### What is needed:
With pictures left out, set down every record word for word.

### Extracted records:

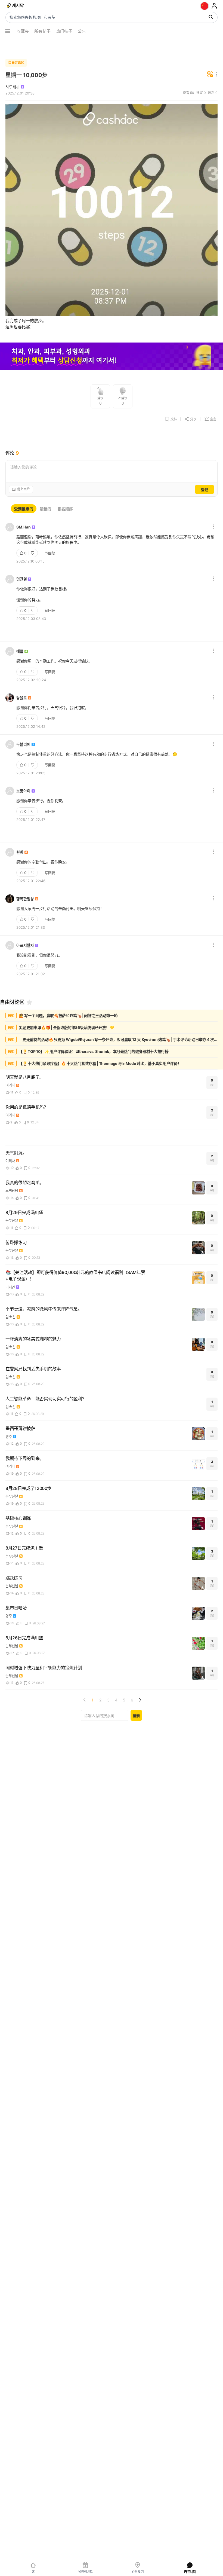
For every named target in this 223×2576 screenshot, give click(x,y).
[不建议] (33, 553)
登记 (204, 489)
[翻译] (210, 74)
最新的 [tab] (45, 508)
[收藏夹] (29, 1002)
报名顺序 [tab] (65, 508)
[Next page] (140, 1700)
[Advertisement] (111, 47)
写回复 (50, 553)
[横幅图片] (111, 357)
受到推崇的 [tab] (23, 508)
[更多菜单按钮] (7, 31)
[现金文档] (15, 6)
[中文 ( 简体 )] (204, 6)
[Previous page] (84, 1700)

### Solution:
For every named target in this 223×2576 screenshot, give click(x,y).
[不建议] (33, 553)
登记 (204, 489)
[翻译] (210, 74)
最新的 [tab] (45, 508)
[收藏夹] (29, 1002)
报名顺序 [tab] (65, 508)
[Next page] (140, 1700)
[Advertisement] (111, 47)
写回复 (50, 553)
[横幅图片] (111, 357)
受到推崇的 [tab] (23, 508)
[更多菜单按钮] (7, 31)
[现金文档] (15, 6)
[中文 ( 简体 )] (204, 6)
[Previous page] (84, 1700)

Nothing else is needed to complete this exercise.